Rows on where targets show up:

* BEGIN *

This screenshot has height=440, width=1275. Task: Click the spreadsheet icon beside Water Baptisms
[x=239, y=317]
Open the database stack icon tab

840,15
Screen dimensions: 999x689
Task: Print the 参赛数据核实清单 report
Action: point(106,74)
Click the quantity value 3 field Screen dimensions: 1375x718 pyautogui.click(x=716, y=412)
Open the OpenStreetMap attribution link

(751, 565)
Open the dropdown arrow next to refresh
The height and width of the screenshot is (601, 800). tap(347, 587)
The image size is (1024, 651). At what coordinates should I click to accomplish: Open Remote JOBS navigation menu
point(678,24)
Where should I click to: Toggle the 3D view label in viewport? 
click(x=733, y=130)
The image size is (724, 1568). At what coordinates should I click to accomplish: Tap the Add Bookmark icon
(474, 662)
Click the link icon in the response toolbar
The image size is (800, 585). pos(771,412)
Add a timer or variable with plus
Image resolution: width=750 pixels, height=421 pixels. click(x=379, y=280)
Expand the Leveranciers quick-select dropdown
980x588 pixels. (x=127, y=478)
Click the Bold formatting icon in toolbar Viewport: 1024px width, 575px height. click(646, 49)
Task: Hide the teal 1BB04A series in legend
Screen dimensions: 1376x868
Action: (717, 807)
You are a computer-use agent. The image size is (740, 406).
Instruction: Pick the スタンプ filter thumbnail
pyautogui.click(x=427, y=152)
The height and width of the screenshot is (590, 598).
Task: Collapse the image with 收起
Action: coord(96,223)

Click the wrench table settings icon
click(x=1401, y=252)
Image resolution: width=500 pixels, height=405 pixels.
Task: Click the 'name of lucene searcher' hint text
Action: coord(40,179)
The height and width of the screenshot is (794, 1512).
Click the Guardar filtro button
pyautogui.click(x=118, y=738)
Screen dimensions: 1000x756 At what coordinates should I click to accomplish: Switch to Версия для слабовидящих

* END *

Rename "icon" to "symbol" wherever it occurs in the lines above, and leave every other part of the lines unchanged.

This screenshot has height=440, width=1275. Task: Click the spreadsheet symbol beside Water Baptisms
[x=239, y=317]
Open the database stack symbol tab

840,15
Screen dimensions: 999x689
Task: Print the 参赛数据核实清单 report
Action: point(106,74)
Click the quantity value 3 field Screen dimensions: 1375x718 pyautogui.click(x=716, y=412)
Open the OpenStreetMap attribution link

(751, 565)
Open the dropdown arrow next to refresh
The height and width of the screenshot is (601, 800). tap(347, 587)
The image size is (1024, 651). At what coordinates should I click to accomplish: Open Remote JOBS navigation menu
point(678,24)
Where should I click to: Toggle the 3D view label in viewport? 
click(x=733, y=130)
The image size is (724, 1568). At what coordinates should I click to accomplish: Tap the Add Bookmark symbol
(474, 662)
Click the link symbol in the response toolbar
The image size is (800, 585). pos(771,412)
Add a timer or variable with plus
Image resolution: width=750 pixels, height=421 pixels. click(x=379, y=280)
Expand the Leveranciers quick-select dropdown
980x588 pixels. (x=127, y=478)
Click the Bold formatting symbol in toolbar Viewport: 1024px width, 575px height. click(646, 49)
Task: Hide the teal 1BB04A series in legend
Screen dimensions: 1376x868
Action: (717, 807)
You are a computer-use agent. The image size is (740, 406).
Instruction: Pick the スタンプ filter thumbnail
pyautogui.click(x=427, y=152)
The height and width of the screenshot is (590, 598).
Task: Collapse the image with 收起
Action: coord(96,223)

Click the wrench table settings symbol
click(x=1401, y=252)
Image resolution: width=500 pixels, height=405 pixels.
Task: Click the 'name of lucene searcher' hint text
Action: coord(40,179)
The height and width of the screenshot is (794, 1512).
Click the Guardar filtro button
pyautogui.click(x=118, y=738)
Screen dimensions: 1000x756 At what coordinates should I click to accomplish: Switch to Версия для слабовидящих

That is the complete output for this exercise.